__DOCUMENT__
** Begin **

After training, he flew B-47’s and B-52’s in Nebraska and Oklahoma. In 1963, Hamel was selected to be a Combat Crew Commander in charge of 10 nuclear warhead Minuteman missiles at Ellsworth Air Force Base in South Dakota. He and his deputy would sit in the capsule, he said, and coordinate with Strategic Air Command headquarters “in case something would happen and we had to let the missiles go.” They also monitored the missiles because, like any other machine, they required maintenance and monitoring to remain operational. Hamel said he was lucky enough to test fire a missile one time, with the warhead removed, of course.

“We were working with ABC News and so they were monitoring the thing. They came into the capsule with me and watched me do all the stuff, working the dials and the key turning.”

He earned an MBA degree from Ohio State University while stationed in South Dakota in conjunction with his missile and flying duties. After working as a missile crew commander, he served in Vietnam from 1967 to 1970.

“I was officially stationed in Okinawa. I was part of President Johnson’s Hidden Force. I was in Okinawa, but I spent most of my time in Vietnam. I was flying C130’s, transporting cargo and passengers. We were flying missions, flying the Vietnamese people and the American forces from base to base, trying to keep the communists from taking over South Vietnam.”

** End **

__AVAILABLE DATA__
** Begin **

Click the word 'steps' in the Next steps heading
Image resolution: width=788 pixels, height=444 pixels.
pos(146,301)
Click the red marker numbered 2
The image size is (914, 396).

** End **
** Begin **

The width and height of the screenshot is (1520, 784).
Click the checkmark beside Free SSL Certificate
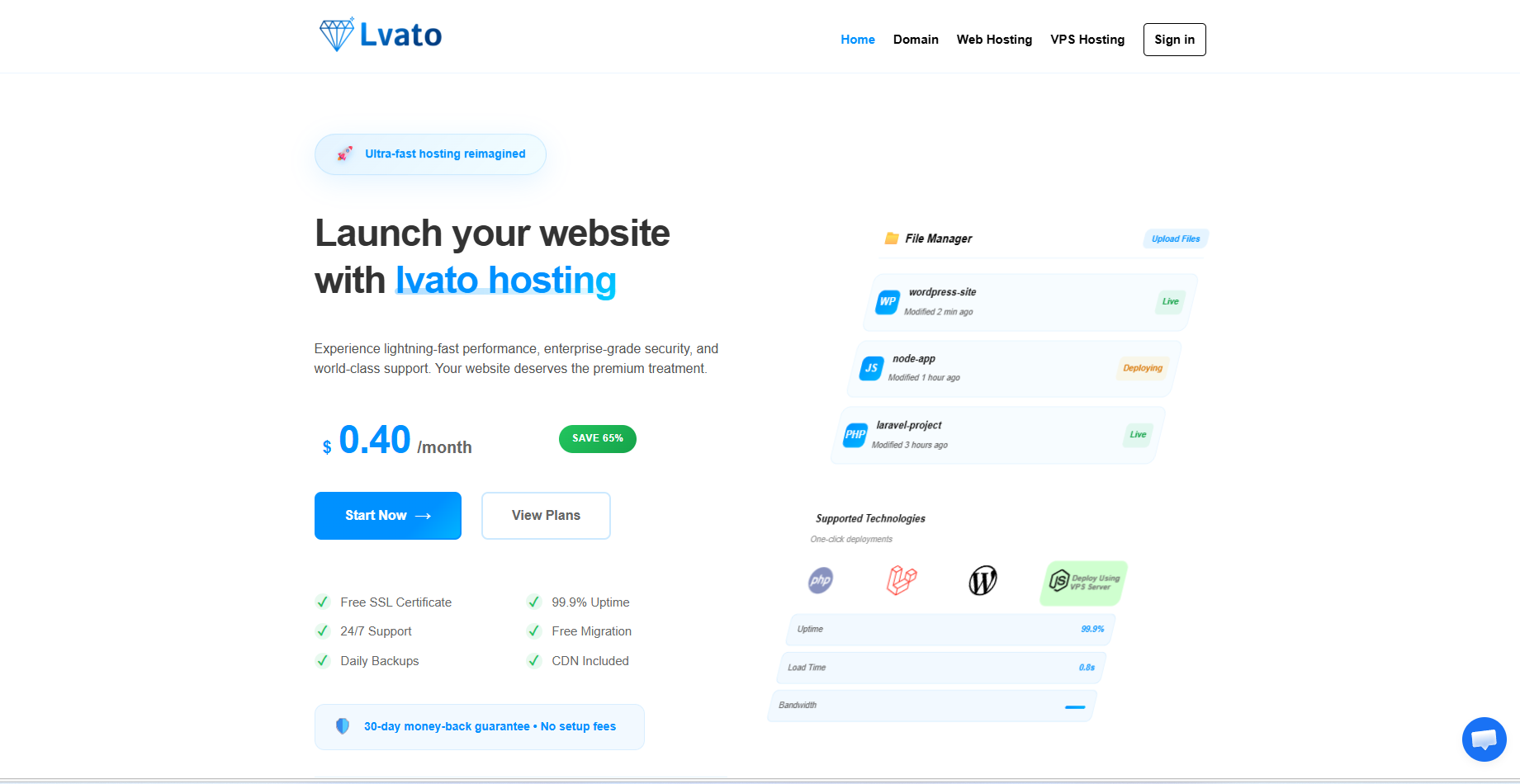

** End **

__REQUIREMENTS__
(a) Answer these questions from the passage on Hamel's Air Force career:
(i) In what year was Hamel selected to be a Combat Crew Commander?
(ii) Which university awarded him an MBA degree?
(iii) What aircraft was he flying while he spent most of his time in Vietnam?
(b) In the entries, copy out the stretch from "The width and" through "Click the checkmark" with "checkmark" swapped for "tick", and leave everything else unchanged.

__EXPECTED RESPONSES__
(a)
(i) 1963
(ii) Ohio State University
(iii) C130's

(b)
The width and height of the screenshot is (1520, 784).
Click the tick beside Free SSL Certificate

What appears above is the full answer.